Czwartkowa "Gazeta Wyborcza" w artykule "Zbierają haki na dziennikarzy" napisała, że "choć o komisji śledczej ds. mediów (pomysł PiS) ucichło, posłowie zastanawiają się, jak dobrać się do dziennikarzy". "Na polecenie marszałka Sejmu minister sprawiedliwości zażądał od prokuratur w Polsce zestawienia wszystkich postępowań przeciwko dziennikarzom od 1990 r.

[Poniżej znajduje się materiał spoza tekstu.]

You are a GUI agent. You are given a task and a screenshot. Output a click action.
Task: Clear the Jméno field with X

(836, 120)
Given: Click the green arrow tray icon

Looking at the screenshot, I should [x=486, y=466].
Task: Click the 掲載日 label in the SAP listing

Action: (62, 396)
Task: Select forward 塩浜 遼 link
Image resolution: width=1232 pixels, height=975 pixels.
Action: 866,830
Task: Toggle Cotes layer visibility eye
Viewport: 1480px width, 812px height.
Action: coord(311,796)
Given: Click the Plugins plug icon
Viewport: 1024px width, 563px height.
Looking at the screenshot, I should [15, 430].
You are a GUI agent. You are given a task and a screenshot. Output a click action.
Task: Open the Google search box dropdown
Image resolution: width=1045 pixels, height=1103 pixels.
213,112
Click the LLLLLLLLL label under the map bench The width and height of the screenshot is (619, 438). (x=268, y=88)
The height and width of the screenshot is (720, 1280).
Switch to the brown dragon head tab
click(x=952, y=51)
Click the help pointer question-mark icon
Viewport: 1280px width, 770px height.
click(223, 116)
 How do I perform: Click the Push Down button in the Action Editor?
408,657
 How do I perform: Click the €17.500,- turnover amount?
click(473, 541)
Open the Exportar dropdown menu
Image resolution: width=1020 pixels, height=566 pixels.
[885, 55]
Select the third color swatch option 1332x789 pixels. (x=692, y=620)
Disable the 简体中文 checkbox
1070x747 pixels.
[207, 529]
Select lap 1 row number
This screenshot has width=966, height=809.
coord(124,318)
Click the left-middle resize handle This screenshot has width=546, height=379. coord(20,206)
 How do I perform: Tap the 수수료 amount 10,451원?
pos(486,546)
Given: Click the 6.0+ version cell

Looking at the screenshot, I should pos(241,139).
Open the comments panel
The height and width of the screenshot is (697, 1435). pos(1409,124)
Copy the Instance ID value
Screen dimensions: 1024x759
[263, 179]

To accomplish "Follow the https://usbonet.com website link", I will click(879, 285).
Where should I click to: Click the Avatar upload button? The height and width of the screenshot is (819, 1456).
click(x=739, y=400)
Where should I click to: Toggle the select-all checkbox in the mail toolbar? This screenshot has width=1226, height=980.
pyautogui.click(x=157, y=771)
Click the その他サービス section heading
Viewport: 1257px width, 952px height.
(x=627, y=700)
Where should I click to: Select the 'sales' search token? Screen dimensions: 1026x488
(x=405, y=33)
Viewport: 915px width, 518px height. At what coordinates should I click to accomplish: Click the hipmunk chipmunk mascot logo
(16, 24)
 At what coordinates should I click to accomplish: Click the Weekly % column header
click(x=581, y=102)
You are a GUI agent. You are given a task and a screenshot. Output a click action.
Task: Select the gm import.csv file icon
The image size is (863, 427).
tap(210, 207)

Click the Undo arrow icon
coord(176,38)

Haki na dziennikarzy mają się przydać komisji śledczej od mediów, której Sejm jeszcze nie powołał" - napisała "GW".
Jak powiedział Kaczmarek, konwent seniorów zobligował ministra sprawiedliwości, by dostarczył informacje "o prowadzonych postępowaniach w zakresie naruszeń wolności słowa, mediów i dziennikarzy oraz prawa społeczeństwa do rzetelnej informacji za lata od 1990 do 2006".
Rzecznik Prokuratury Krajowej Robert Bińczak wyjaśnił, że marszałek Sejmu pytał prokuraturę o to, ile śledztw dotyczy pracy dziennikarzy, w ilu śledztwach postawiono zarzuty, jak zakończyły się te postępowania (odmową wszczęcia śledztwa, umorzeniem czy aktem oskarżenia) i jakie wyroki zapadły w sądach.
"Taką informację będziemy przekazywać marszałkowi Sejmu. Niektóre prokuratury przysłały też informację o sprawach kryminalnych dziennikarzy, ale o to nam nie chodziło" - wyjaśnił Kaczmarek.
Kaczmarek nie umiał odpowiedzieć na pytanie, czy resort sprawiedliwości będzie też gromadził informacje o sprawach cywilnych (w procesach cywilnych dziennikarze odpowiadają za naruszenie dóbr osobistych, praw autorskich itp.), bo - jak wyjaśnił - jest to kwestia spoza działań prokuratury. Indagowany, czy resort przedstawi zestawienie spraw cywilnych, powiedział, że "zdziwiłby się, gdyby tak nie było".
"Nie chodzi nam o haki, realizujemy wniosek Konwentu Seniorów. Nie mamy oficjalnej informacji o opóźnieniach w powoływaniu komisji ds. mediów" - powiedział Bińczak.